Obviously, thought the great big leftwing brains, she must mean 1776. After all, nothing of any significance happened in 1773. (Except the original Boston Tea Party, of course.)

Then, as William Jacobsen describes, liberal America was laughing itself sick over Christine O’Donnell ‘s ignorance of the First Amendment’s wall of separation between church and state.

[At] Widener Law School …as soon as O’Donnell questioned whether “separation of church and state” was in the First Amendment, the crowd erupted with gasps of disbelief and mocking laughter.

And if O’Donnell’s imperfect — or perhaps nuanced? — understanding of the First Amendment w[as] so outrageous, how about the inability of Chris Coons, a Yale Law School graduate, to identify the other freedoms protected by the First Amendment, and his misquoting the text of the First Amendment in his challenge to O’Donnell:

“Government shall make no establishment of religion,” Coons responded, reciting from memory the First Amendment to the U.S. Constitution. (Coons was off slightly: The first amendment actually reads “Congress shall make no law respecting an establishment of religion.”)

Ann Althouse has more on how Coons simply was wrong in his quotation of the First Amendment which led to O’Donnell’s supposed major gaffe about the Establishment Clause, and how the press has taken O’Donnell’s comments out of context:

    O’Donnell reacts: “That’s in the First Amendment?” And, in fact, it’s not.
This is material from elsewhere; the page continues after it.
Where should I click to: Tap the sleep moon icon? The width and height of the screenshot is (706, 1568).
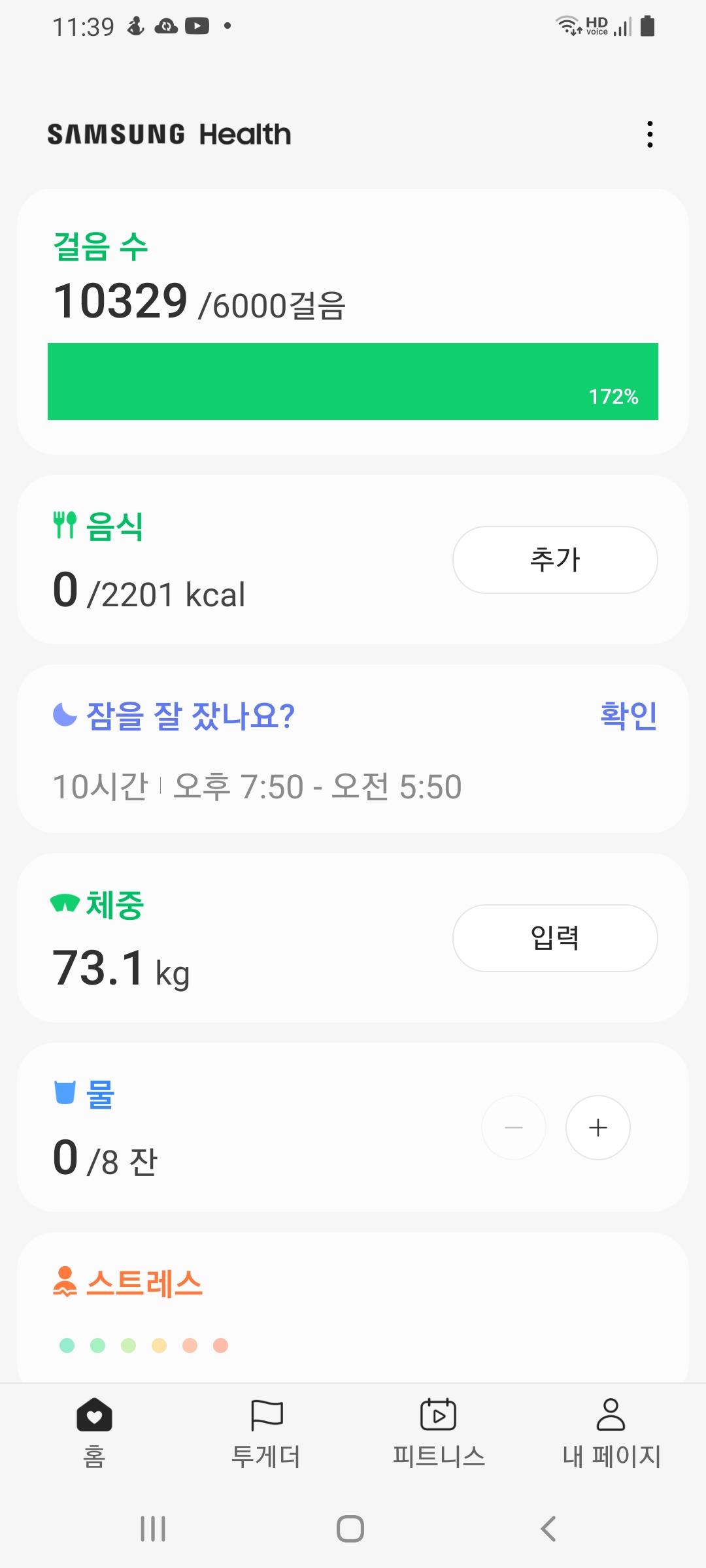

The First Amendment doesn’t say “government.” It says “Congress.” And since the discussion is about what local school boards can do, the difference is highly significant.

    Also, it isn’t “shall make no establishment of religion.” It’s “shall make no law respecting an establishment of religion.” There’s a lot one could say about the difference between those 2 phrases, and I won’t belabor it here. Suffice it to say that it was not stupid for O’Donnell to say “That’s in the First Amendment?” — because it’s not. Coons was presenting a version of what’s in the cases interpreting the text, not the text itself.

A literal reading of O’Donnell’s comments reflects that she was correct, but of course, the press and the blogosphere don’t want a literal reading, they want a living, breathing reading which comports with their preconceived notions.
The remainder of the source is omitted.